> **WHAT IS NEEDED**
Update the lines from the line with "This screenshot has height=897, width=947." to the line with "I will pos(140,428)." by changing "Where should I click to" to "Where do I click to" and keeping everything else the same. Return only those lines.

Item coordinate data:
+ + + + +
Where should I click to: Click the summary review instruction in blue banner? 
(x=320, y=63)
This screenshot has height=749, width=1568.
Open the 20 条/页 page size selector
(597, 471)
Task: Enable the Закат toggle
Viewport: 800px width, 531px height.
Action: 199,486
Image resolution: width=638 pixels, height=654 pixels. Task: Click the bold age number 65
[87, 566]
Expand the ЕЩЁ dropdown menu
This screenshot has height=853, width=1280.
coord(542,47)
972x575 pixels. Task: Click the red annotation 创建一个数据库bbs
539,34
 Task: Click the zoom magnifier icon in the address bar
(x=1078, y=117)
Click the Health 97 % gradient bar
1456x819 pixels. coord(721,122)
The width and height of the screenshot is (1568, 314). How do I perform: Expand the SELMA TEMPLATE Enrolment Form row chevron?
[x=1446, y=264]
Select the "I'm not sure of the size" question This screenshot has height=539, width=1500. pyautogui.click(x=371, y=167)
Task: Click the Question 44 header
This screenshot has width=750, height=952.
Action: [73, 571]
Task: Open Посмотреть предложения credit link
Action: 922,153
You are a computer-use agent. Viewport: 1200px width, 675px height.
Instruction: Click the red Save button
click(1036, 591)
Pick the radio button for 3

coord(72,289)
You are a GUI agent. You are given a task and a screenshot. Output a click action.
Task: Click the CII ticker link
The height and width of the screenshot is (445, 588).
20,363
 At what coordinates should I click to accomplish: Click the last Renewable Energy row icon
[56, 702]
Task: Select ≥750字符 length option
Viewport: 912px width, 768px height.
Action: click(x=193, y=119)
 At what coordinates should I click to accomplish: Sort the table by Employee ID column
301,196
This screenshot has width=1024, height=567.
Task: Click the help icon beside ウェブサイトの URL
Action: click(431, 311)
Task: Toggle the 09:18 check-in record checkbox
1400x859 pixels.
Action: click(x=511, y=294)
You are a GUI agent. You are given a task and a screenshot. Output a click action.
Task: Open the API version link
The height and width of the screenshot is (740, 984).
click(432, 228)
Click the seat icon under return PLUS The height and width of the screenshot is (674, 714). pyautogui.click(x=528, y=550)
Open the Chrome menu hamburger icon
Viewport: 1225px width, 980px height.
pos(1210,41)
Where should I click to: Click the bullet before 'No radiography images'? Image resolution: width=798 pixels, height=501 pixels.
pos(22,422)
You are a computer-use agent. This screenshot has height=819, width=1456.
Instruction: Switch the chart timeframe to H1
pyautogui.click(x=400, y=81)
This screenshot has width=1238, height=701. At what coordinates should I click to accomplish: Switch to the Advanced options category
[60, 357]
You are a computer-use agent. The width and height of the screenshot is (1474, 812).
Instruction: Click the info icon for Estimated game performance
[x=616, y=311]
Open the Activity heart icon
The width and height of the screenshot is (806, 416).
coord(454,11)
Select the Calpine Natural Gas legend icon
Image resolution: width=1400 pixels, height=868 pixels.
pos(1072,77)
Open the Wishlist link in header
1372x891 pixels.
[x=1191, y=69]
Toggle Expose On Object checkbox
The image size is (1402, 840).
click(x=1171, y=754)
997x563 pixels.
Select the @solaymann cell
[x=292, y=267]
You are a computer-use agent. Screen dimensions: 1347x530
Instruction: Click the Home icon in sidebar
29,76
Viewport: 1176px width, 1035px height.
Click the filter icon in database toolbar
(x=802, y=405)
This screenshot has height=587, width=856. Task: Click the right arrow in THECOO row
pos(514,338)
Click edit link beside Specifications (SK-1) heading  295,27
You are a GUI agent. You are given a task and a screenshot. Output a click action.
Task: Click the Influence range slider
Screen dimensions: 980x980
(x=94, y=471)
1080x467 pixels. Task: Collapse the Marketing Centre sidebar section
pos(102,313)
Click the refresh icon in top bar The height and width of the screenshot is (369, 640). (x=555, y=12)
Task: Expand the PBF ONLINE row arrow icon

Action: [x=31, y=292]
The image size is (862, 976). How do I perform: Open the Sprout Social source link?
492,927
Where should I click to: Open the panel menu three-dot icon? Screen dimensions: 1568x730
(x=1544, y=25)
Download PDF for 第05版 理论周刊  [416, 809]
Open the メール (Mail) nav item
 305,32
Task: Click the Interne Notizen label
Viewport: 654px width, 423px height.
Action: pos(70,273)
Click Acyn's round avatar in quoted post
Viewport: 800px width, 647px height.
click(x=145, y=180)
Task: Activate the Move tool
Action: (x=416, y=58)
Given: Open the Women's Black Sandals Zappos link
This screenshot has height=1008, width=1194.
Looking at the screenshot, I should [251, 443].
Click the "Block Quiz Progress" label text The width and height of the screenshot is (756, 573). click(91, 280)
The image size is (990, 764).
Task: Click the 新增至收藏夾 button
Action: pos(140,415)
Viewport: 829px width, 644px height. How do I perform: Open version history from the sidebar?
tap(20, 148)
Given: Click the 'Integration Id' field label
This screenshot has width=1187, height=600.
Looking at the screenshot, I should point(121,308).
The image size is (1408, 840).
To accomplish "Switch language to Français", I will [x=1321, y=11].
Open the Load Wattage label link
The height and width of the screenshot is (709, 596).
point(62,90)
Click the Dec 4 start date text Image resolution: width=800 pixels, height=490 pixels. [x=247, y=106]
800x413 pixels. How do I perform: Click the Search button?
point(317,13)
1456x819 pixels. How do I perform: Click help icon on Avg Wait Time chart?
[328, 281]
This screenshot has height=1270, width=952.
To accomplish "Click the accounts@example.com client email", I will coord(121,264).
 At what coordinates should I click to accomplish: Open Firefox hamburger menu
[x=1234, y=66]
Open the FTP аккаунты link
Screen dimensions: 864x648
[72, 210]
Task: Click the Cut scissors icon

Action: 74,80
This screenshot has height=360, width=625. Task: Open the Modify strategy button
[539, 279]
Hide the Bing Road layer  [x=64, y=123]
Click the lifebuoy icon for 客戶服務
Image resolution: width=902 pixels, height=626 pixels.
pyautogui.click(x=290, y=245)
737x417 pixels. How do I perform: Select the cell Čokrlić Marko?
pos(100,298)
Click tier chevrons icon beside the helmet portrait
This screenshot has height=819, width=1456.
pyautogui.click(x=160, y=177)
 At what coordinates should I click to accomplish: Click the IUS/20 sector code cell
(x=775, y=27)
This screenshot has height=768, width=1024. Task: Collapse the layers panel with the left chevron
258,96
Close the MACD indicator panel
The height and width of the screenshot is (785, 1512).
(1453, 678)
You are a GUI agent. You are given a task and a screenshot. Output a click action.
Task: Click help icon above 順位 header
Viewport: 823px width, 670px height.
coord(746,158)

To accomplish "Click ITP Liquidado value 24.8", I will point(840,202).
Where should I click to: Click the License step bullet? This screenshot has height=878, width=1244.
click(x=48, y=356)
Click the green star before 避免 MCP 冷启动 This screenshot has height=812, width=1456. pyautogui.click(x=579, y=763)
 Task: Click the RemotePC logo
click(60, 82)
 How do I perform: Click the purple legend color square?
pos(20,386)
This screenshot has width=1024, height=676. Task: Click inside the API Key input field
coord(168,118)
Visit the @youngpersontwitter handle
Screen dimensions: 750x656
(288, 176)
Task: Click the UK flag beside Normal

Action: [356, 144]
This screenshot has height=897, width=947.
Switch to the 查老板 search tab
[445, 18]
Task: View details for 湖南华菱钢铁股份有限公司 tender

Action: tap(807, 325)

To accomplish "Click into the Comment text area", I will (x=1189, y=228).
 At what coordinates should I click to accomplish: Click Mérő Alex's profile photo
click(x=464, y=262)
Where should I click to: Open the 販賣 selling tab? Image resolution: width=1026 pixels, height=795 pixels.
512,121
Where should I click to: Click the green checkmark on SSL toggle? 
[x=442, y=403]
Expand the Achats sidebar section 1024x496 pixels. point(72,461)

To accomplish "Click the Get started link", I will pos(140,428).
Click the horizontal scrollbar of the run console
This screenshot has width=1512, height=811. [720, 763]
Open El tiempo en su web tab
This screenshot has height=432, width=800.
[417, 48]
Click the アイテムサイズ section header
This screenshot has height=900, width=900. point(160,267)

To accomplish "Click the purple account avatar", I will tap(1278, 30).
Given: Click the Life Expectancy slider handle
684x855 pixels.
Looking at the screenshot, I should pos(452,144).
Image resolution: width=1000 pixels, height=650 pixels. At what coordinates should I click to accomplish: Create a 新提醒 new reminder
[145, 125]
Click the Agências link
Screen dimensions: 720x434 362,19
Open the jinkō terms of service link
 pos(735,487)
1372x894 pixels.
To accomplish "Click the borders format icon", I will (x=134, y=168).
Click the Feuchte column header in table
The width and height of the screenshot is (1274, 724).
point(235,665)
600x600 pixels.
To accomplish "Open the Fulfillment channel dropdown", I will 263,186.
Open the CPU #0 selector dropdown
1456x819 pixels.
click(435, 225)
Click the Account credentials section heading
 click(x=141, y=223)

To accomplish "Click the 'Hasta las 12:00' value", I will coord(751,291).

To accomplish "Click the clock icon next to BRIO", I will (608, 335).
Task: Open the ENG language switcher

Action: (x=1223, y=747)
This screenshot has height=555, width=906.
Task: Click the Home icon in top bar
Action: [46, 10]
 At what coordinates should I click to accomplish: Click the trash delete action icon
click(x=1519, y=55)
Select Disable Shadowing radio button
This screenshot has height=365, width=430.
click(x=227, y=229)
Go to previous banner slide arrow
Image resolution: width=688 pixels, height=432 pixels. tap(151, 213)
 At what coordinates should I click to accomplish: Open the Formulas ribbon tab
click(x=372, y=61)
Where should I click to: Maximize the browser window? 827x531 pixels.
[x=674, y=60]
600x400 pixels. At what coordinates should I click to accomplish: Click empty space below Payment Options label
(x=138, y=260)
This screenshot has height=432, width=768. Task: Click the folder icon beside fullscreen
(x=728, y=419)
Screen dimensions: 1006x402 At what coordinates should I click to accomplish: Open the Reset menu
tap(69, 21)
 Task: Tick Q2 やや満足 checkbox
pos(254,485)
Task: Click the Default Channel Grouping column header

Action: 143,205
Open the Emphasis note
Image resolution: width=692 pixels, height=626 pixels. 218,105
+ + + + +
> **EXERCISE ANSWER**
This screenshot has height=897, width=947.
Switch to the 查老板 search tab
[445, 18]
Task: View details for 湖南华菱钢铁股份有限公司 tender

Action: tap(807, 325)

To accomplish "Click into the Comment text area", I will (x=1189, y=228).
 At what coordinates should I click to accomplish: Click Mérő Alex's profile photo
click(x=464, y=262)
Where do I click to: Open the 販賣 selling tab? Image resolution: width=1026 pixels, height=795 pixels.
512,121
Where do I click to: Click the green checkmark on SSL toggle? 
[x=442, y=403]
Expand the Achats sidebar section 1024x496 pixels. point(72,461)

To accomplish "Click the Get started link", I will pos(140,428).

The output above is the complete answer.